A recent shift in the law has begun to expand the common-interest work-product privilege beyond the artificial restraints of the "ongoing litigation" requirement. In In re Teleglobe Commc'ns Corp., 493 F.3d 345, 364 (3d Cir. 2007), the U.S. Court of Appeals for the Third Circuit found that the common interest "applies in civil and criminal litigation and even in purely transactional contexts." While the Third Circuit was clear to point out that simply working together to achieve a commercial goal cannot, by itself, result in a common interest between the parties, there was a recognition that legal advice, and resulting work-product, is not limited to pending or anticipated litigation.

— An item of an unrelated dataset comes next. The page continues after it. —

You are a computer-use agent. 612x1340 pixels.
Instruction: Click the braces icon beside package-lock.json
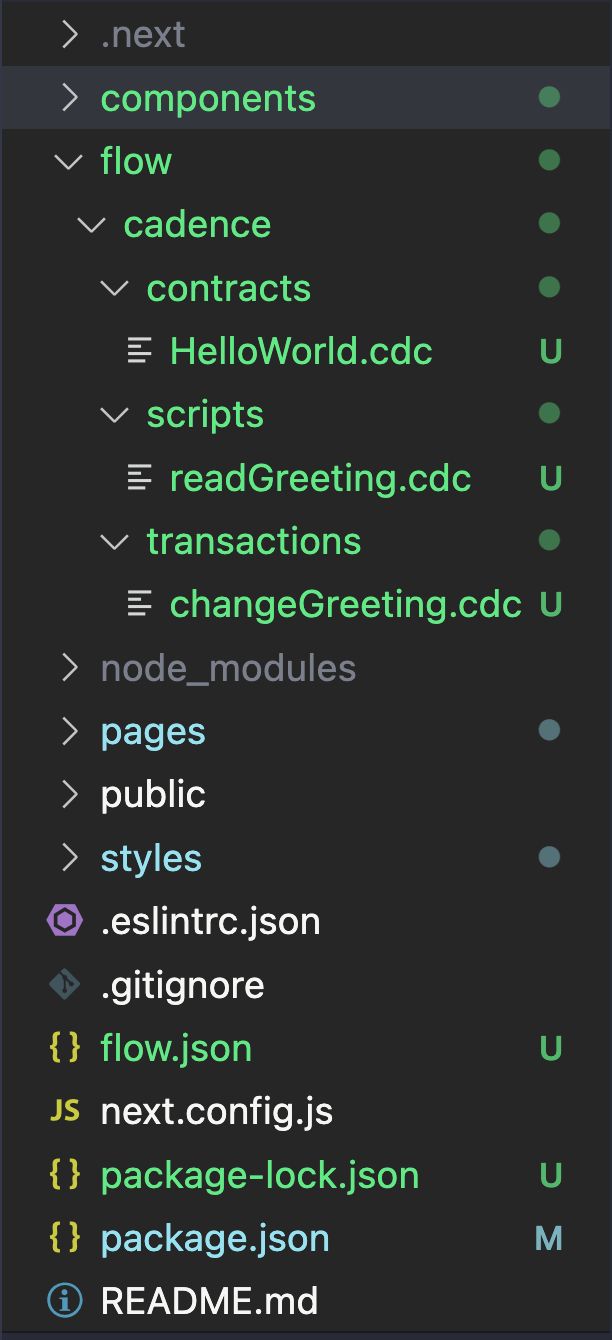(x=65, y=1175)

Most recently, in Ambac Assurance Corp., v. Countrywide Home Loans, Inc., 2014 WL 6803006, No. 651612/10 (1st Dep't 2014), a New York appellate court, guided by recent Federal decisions and Delaware law, abandoned the litigation requirement altogether. Specifically, the court noted that "[t]he 'attorney client privilege is not tied to the contemplation of litigation,' because 'advice is often sought, and rendered, precisely to avoid litigation, or facilitate compliance with the law, or simply to guide a client's course of conduct.'" Further, the court held that encouraging parties with common legal interests to seek legal advice "'to meet legal requirements and to plan their conduct accordingly' ... 'serves the public interest by advancing compliance with the law, facilitating the administration of justice and averting litigation.'"

Conclusion

The Ambac decision and the recent functional equivalent cases are the tip of the spear in the effort to assert and protect your company or client's privileged communications. As market pressures continue to force companies to find efficiencies through outsourcing typical in-house functions or engaging in joint ventures to promote or develop a product, counsel should be careful to properly structure the communication channels among vendors, third parties and joint venture partners so as not to waive any privilege. Taking a proactive approach to understanding the privilege rules of the relevant jurisdiction — which will most likely be the rules of the state in which the communications were made — before sharing privileged communications with a vendor or joint venture partner will save a great deal of stress in the future. Likewise, litigation counsel must be diligent in asserting these privileges during discovery, in order to educate opposing counsel and the courts on the recent shifts in the law.